--- YOUR INSTRUCTIONS ---
Below are several records. Retype exactly those lines running from the one with "Given: Click the" through the one with "The image size is (1389, 868).", end lines included, and no others.

--- PROVIDED INFORMATION ---
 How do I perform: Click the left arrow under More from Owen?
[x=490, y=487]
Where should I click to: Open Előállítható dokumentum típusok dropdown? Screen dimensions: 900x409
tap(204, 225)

---

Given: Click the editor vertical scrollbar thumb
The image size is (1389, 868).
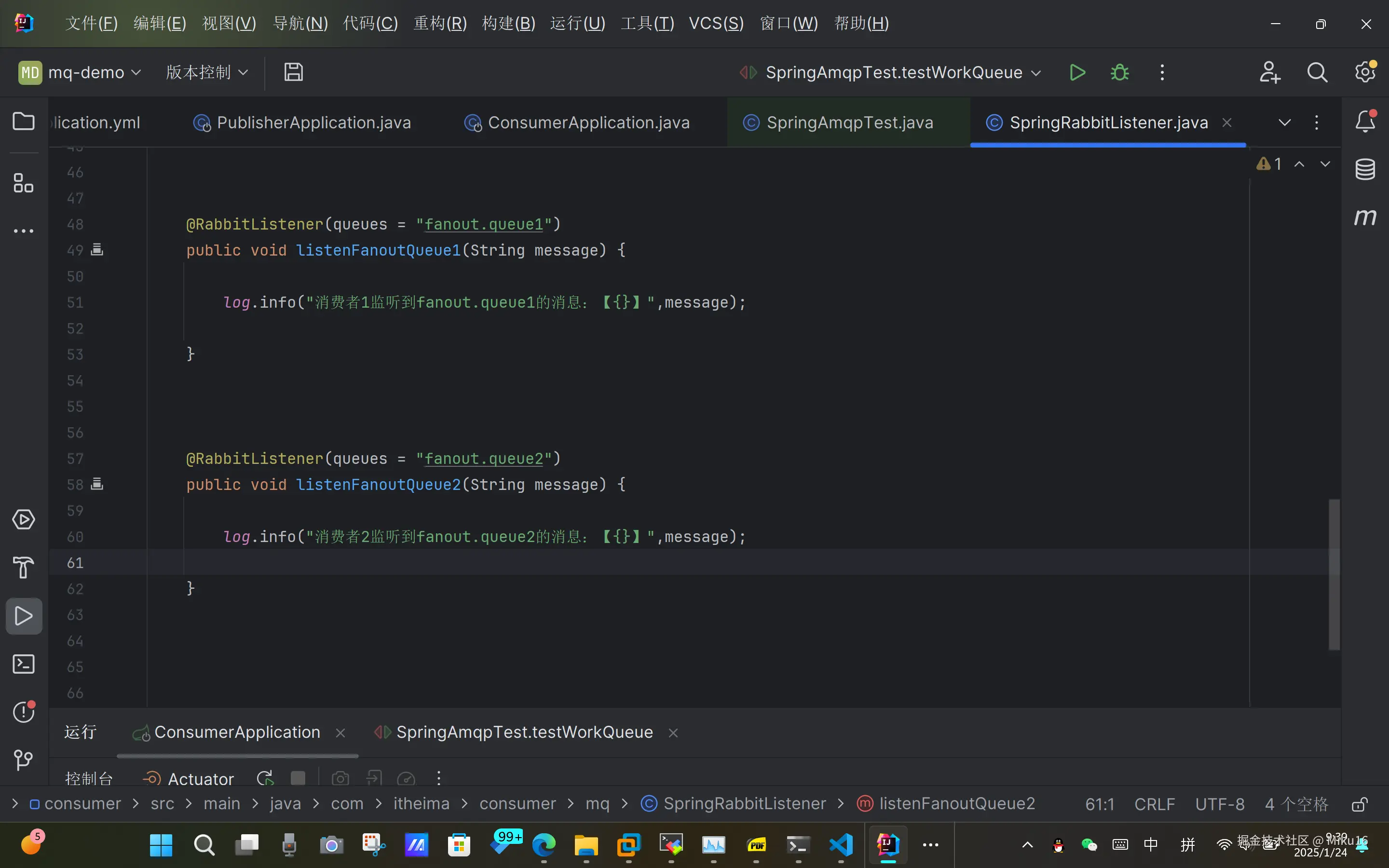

--- OUTPUT FOR THIS TASK ---
Given: Click the editor vertical scrollbar thumb
The image size is (1389, 868).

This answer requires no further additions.